Required work: Starting at the line that contains "Image resolution: width=1882" and continuing through the end of the material, reproduce each line as one string in a JSON list, omitting blank lines and excluding the pictures.

Data:

╭──

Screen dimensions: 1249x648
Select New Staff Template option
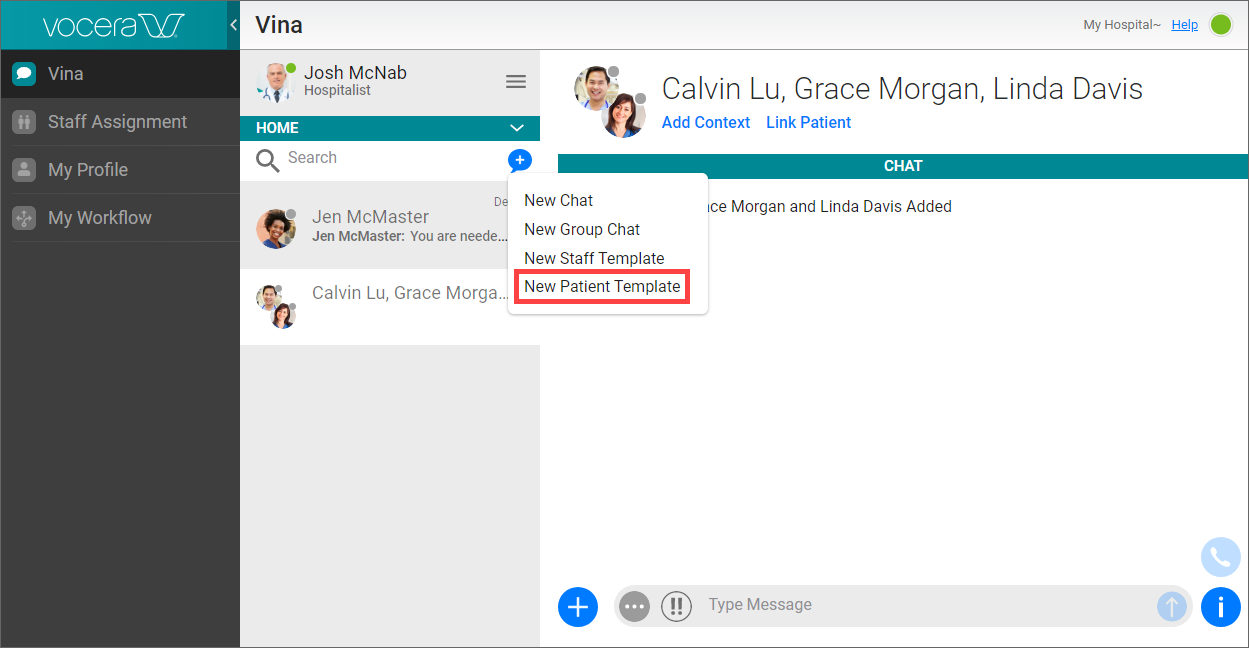click(594, 258)
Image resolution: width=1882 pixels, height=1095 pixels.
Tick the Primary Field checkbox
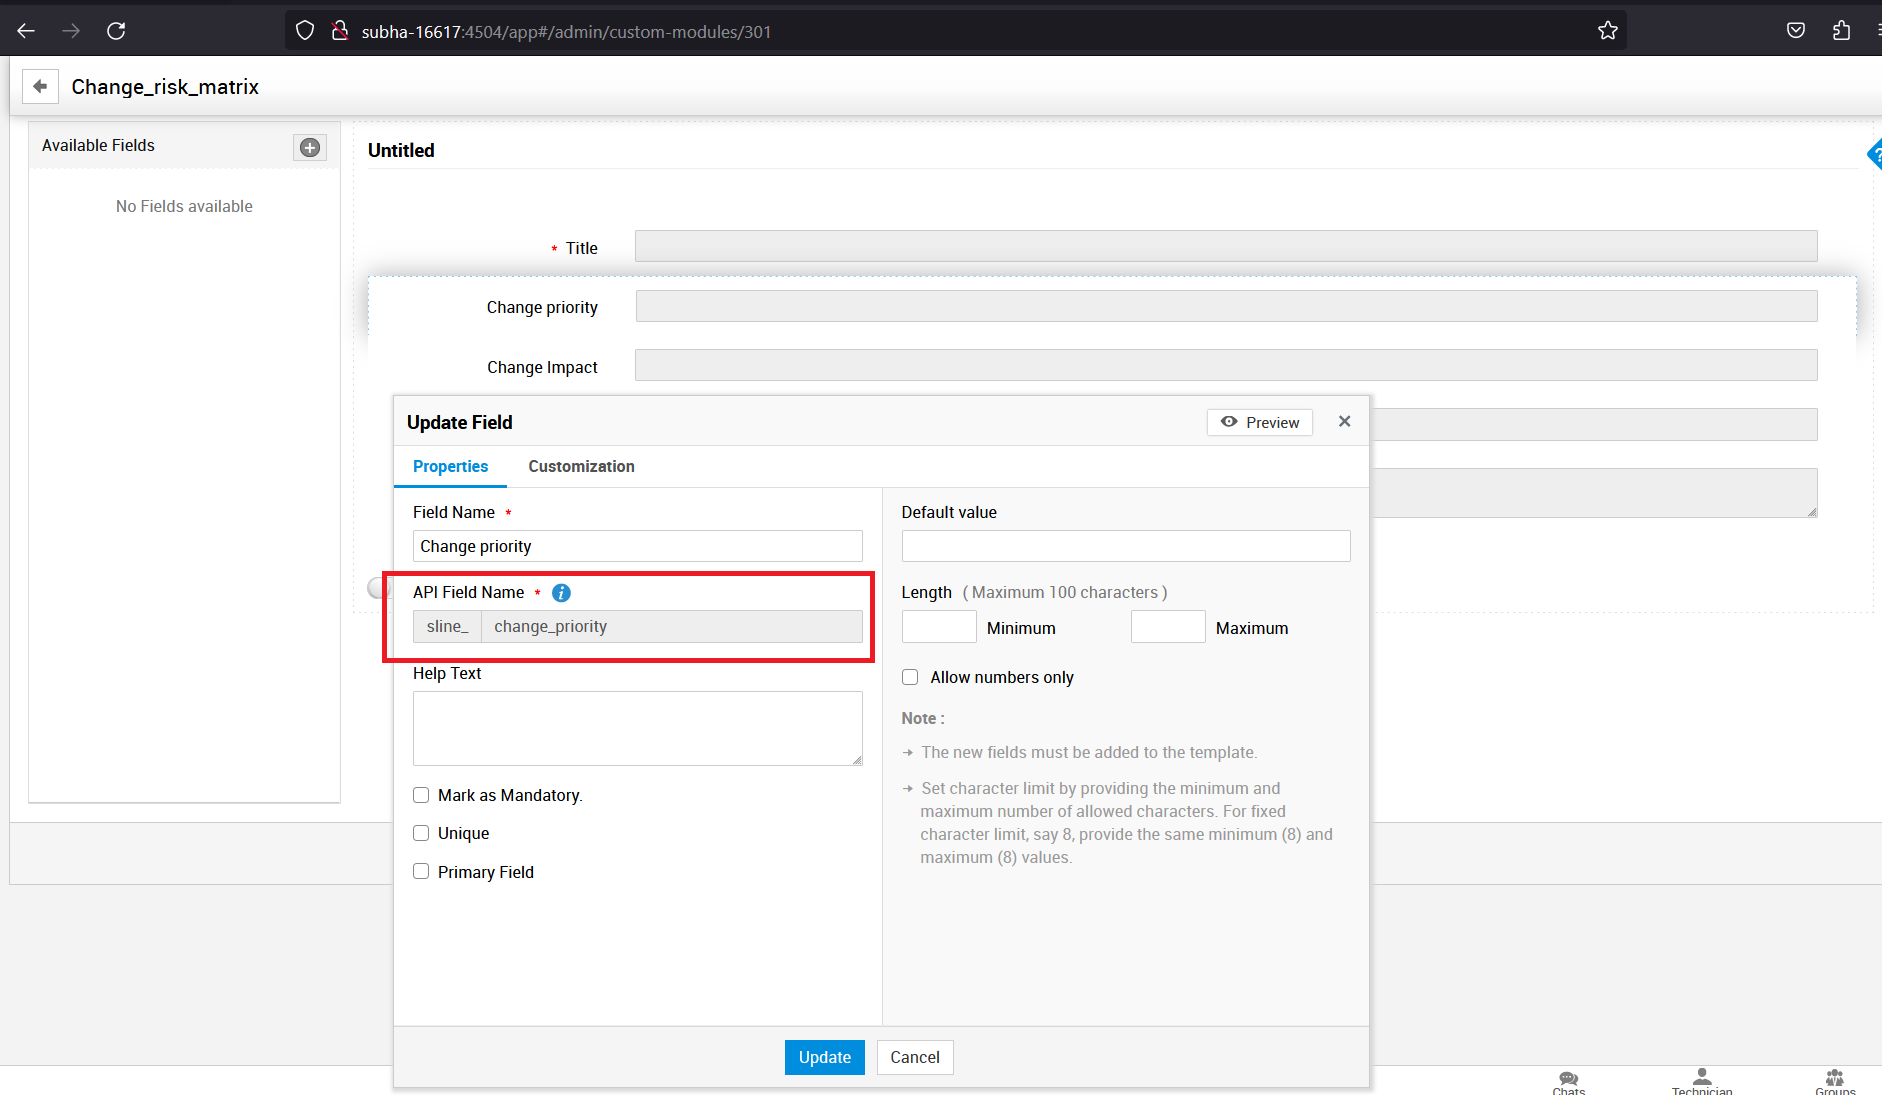[421, 872]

╰──

Solved problem:
[
  "Image resolution: width=1882 pixels, height=1095 pixels.",
  "Tick the Primary Field checkbox",
  "[421, 872]"
]